Estado deve custear tratamento de R$ 23 mil a paciente transplantado
Paciente passou por transplante de rim e coração, mas não pode pagar pelo tratamento
O Estado de Alagoas deve arcar com os custos do medicamento Sirolimo para um paciente que teve um rim e o coração transplantados e não pode pagar pelo tratamento. A decisão, de caráter definitivo, é da juiza Maria Fontan Cavalcanti Manso, da 16ª Vara Cível da Capital.
O remédio é indicado para a prevenção de casos de rejeição de órgãos após o transplante.

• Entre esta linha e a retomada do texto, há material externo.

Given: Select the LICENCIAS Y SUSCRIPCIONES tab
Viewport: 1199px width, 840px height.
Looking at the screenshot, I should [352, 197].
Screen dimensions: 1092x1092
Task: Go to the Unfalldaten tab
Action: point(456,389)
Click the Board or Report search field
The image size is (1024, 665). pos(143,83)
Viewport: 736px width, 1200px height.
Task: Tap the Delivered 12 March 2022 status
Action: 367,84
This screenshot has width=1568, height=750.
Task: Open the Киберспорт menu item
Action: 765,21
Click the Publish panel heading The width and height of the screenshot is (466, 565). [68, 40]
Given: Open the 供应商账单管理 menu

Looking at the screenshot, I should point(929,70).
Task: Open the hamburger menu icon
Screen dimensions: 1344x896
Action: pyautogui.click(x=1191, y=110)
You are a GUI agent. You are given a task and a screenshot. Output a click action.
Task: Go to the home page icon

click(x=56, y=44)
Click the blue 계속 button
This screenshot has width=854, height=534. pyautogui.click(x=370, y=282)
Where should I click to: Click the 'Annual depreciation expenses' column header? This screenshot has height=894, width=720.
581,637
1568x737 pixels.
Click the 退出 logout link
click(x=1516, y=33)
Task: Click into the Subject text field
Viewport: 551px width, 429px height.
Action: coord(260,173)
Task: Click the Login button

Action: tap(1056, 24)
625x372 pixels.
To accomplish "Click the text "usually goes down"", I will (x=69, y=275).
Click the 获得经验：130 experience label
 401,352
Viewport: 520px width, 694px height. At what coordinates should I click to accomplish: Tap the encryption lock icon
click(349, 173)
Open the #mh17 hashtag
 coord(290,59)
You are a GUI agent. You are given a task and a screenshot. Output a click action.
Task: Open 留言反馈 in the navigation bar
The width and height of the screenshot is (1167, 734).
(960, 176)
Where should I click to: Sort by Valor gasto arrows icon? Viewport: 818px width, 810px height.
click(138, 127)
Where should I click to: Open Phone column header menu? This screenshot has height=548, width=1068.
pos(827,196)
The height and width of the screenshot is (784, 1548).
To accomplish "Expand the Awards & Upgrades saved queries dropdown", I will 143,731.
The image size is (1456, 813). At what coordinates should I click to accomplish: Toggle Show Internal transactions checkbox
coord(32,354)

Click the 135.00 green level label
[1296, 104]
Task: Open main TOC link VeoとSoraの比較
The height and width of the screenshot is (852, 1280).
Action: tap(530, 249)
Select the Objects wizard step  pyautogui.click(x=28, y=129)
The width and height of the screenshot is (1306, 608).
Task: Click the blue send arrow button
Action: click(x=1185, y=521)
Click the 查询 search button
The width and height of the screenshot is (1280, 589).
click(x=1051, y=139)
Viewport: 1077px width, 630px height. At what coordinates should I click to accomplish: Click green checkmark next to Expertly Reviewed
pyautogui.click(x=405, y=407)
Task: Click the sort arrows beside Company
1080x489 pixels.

Apesar do alto custo do tratamento, avaliado em R$ 23.646,72 por ano, a medicação não consta na lista de medicamentos que podem ser solicitados pelo Sistema Único de Saúde (SUS).
De acordo com a magistrada, o fato de o medicamento não estar listado não pode se tornar um empecilho para o Estado, que tem o dever de garantir o direito básico a saúde. “O não preenchimento de mera formalidade, no caso, inclusão de medicamento em lista prévia, não pode, por si só, obstaculizar o fornecimento gratuito de medicação a portador de moléstia gravíssima”, disse ela.
Apesar de devidamente citados, nem o Estado de Alagoas nem o Secretário de saúde apresentaram contestação. Uma decisão de antecipação de tutela já havia sido concedida em outubro de 2012, determinando o fornecimento do remédio.